# TESTO DA ANALIZZARE
Alba e le Langhe

Alle schiere di partigiani che operarono nella città e nelle Langhe, sacrificandosi per la libertà di tutti, è dedicata la Sala della Resistenza nel Palazzo comunale.

Il 31 Ottobre del 1994, nel 50° anniversario dei “23 giorni della città di Alba” fu inaugurato il monumento, appositamente realizzato dallo scultore Umberto Mastroianni, dedicato alla Libera Repubblica di Alba.
Sulla base del monumento è stata scritta la frase di Beppe Fenoglio, tratta dal romanzo “Il Partigiano Johnny”: “Johnny pensò che un partigiano sarebbe stato come lui, ritto sull’ultima collina, guardando la città, la sera della sua morte. Ecco l’importante: che ne rimanesse sempre uno”.

# COMPITO 1
Ricopia dal testo su Alba e le Langhe tutto ciò che va da "Il 31 Ottobre" fino a "Repubblica di Alba.".
# COMPITO 2
Rispondi a queste domande sul testo su Alba e le Langhe.
(a) A chi è dedicata la Sala della Resistenza nel Palazzo comunale?
(b) In quale data fu inaugurato il monumento dedicato alla Libera Repubblica di Alba?
(c) Da quale romanzo è tratta la frase scritta sulla base del monumento?
Per rispondere serve soltanto il testo.

# RIGHE ESTRATTE
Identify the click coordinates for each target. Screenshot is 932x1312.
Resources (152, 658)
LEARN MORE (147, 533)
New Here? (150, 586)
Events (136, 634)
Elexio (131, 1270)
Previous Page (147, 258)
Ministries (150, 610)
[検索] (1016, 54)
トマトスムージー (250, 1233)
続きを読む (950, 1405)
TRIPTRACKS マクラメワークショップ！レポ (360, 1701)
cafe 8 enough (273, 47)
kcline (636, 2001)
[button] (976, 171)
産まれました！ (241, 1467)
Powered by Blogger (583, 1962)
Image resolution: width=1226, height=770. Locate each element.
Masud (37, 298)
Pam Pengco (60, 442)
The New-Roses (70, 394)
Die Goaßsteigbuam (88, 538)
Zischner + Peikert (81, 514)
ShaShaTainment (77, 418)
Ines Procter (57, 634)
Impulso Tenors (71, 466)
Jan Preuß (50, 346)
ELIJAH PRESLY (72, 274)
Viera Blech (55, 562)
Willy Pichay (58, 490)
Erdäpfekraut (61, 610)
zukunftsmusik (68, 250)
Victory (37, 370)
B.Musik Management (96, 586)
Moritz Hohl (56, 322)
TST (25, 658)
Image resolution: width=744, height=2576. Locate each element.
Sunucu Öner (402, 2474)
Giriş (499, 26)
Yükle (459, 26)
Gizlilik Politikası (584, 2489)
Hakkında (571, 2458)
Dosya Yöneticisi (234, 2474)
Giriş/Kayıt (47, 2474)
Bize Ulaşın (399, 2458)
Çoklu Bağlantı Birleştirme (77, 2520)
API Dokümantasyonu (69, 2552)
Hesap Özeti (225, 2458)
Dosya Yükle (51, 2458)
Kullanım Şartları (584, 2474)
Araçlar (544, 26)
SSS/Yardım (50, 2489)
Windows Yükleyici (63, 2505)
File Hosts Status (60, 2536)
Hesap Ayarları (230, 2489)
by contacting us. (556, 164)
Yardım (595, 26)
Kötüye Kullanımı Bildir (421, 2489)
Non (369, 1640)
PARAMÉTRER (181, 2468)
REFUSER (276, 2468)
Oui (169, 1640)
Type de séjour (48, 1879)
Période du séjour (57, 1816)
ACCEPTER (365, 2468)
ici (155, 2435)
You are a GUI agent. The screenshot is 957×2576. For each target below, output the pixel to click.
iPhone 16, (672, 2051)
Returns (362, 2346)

# SOLUZIONE SVOLTA 1
Il 31 Ottobre del 1994, nel 50° anniversario dei “23 giorni della città di Alba” fu inaugurato il monumento, appositamente realizzato dallo scultore Umberto Mastroianni, dedicato alla Libera Repubblica di Alba.

# SOLUZIONE SVOLTA 2
(a) Alle schiere di partigiani che operarono nella città e nelle Langhe, sacrificandosi per la libertà di tutti.
(b) Il 31 ottobre 1994.
(c) Dal romanzo "Il Partigiano Johnny" di Beppe Fenoglio.